"""
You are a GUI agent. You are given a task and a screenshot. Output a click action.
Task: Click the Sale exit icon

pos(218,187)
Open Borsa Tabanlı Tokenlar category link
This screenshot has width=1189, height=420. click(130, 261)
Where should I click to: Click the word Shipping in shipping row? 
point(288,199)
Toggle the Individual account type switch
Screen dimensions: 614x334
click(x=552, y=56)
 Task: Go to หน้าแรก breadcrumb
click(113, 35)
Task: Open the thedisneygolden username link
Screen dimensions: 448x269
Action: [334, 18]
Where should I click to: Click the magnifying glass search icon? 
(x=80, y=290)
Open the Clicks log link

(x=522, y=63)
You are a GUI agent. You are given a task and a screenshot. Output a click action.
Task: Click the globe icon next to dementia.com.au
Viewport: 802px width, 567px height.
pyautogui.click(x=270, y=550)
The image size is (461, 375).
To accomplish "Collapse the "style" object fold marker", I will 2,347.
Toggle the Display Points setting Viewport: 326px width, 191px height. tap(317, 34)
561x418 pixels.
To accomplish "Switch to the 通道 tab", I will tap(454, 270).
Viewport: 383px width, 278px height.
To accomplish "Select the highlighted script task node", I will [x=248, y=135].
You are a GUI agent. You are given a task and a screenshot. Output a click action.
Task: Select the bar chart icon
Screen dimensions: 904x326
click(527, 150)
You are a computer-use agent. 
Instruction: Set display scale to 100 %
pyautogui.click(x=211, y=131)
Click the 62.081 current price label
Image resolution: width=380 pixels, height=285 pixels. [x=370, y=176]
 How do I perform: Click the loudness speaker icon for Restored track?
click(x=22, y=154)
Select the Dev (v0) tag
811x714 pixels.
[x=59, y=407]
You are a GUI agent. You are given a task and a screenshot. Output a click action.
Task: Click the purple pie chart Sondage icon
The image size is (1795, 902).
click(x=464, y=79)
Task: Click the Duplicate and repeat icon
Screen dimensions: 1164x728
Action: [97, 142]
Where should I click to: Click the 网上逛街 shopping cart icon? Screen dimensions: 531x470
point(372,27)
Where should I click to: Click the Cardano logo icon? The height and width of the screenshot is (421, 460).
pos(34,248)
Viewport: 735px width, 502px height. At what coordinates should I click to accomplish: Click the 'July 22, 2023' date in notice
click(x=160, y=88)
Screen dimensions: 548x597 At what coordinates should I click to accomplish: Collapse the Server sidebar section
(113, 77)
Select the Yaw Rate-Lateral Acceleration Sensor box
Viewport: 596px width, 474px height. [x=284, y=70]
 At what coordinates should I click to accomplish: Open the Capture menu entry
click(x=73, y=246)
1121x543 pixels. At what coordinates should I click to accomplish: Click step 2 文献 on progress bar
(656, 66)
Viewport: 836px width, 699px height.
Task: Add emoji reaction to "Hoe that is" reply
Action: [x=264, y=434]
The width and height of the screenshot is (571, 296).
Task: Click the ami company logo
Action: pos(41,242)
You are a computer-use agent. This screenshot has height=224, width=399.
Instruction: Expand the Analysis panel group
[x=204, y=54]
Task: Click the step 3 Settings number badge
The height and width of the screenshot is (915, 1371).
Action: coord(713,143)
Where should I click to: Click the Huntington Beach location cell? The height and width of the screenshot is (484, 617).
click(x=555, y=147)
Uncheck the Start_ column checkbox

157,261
"""
- _Work required_
Your task is to transcribe all of the entries word for word.

- _Task response_
You are a GUI agent. You are given a task and a screenshot. Output a click action.
Task: Click the Sale exit icon

pos(218,187)
Open Borsa Tabanlı Tokenlar category link
This screenshot has width=1189, height=420. click(130, 261)
Where should I click to: Click the word Shipping in shipping row? 
point(288,199)
Toggle the Individual account type switch
Screen dimensions: 614x334
click(x=552, y=56)
 Task: Go to หน้าแรก breadcrumb
click(113, 35)
Task: Open the thedisneygolden username link
Screen dimensions: 448x269
Action: [334, 18]
Where should I click to: Click the magnifying glass search icon? 
(x=80, y=290)
Open the Clicks log link

(x=522, y=63)
You are a GUI agent. You are given a task and a screenshot. Output a click action.
Task: Click the globe icon next to dementia.com.au
Viewport: 802px width, 567px height.
pyautogui.click(x=270, y=550)
The image size is (461, 375).
To accomplish "Collapse the "style" object fold marker", I will 2,347.
Toggle the Display Points setting Viewport: 326px width, 191px height. tap(317, 34)
561x418 pixels.
To accomplish "Switch to the 通道 tab", I will tap(454, 270).
Viewport: 383px width, 278px height.
To accomplish "Select the highlighted script task node", I will [x=248, y=135].
You are a GUI agent. You are given a task and a screenshot. Output a click action.
Task: Select the bar chart icon
Screen dimensions: 904x326
click(527, 150)
You are a computer-use agent. 
Instruction: Set display scale to 100 %
pyautogui.click(x=211, y=131)
Click the 62.081 current price label
Image resolution: width=380 pixels, height=285 pixels. [x=370, y=176]
 How do I perform: Click the loudness speaker icon for Restored track?
click(x=22, y=154)
Select the Dev (v0) tag
811x714 pixels.
[x=59, y=407]
You are a GUI agent. You are given a task and a screenshot. Output a click action.
Task: Click the purple pie chart Sondage icon
The image size is (1795, 902).
click(x=464, y=79)
Task: Click the Duplicate and repeat icon
Screen dimensions: 1164x728
Action: [97, 142]
Where should I click to: Click the 网上逛街 shopping cart icon? Screen dimensions: 531x470
point(372,27)
Where should I click to: Click the Cardano logo icon? The height and width of the screenshot is (421, 460).
pos(34,248)
Viewport: 735px width, 502px height. At what coordinates should I click to accomplish: Click the 'July 22, 2023' date in notice
click(x=160, y=88)
Screen dimensions: 548x597 At what coordinates should I click to accomplish: Collapse the Server sidebar section
(113, 77)
Select the Yaw Rate-Lateral Acceleration Sensor box
Viewport: 596px width, 474px height. [x=284, y=70]
 At what coordinates should I click to accomplish: Open the Capture menu entry
click(x=73, y=246)
1121x543 pixels. At what coordinates should I click to accomplish: Click step 2 文献 on progress bar
(656, 66)
Viewport: 836px width, 699px height.
Task: Add emoji reaction to "Hoe that is" reply
Action: [x=264, y=434]
The width and height of the screenshot is (571, 296).
Task: Click the ami company logo
Action: pos(41,242)
You are a computer-use agent. This screenshot has height=224, width=399.
Instruction: Expand the Analysis panel group
[x=204, y=54]
Task: Click the step 3 Settings number badge
The height and width of the screenshot is (915, 1371).
Action: coord(713,143)
Where should I click to: Click the Huntington Beach location cell? The height and width of the screenshot is (484, 617).
click(x=555, y=147)
Uncheck the Start_ column checkbox

157,261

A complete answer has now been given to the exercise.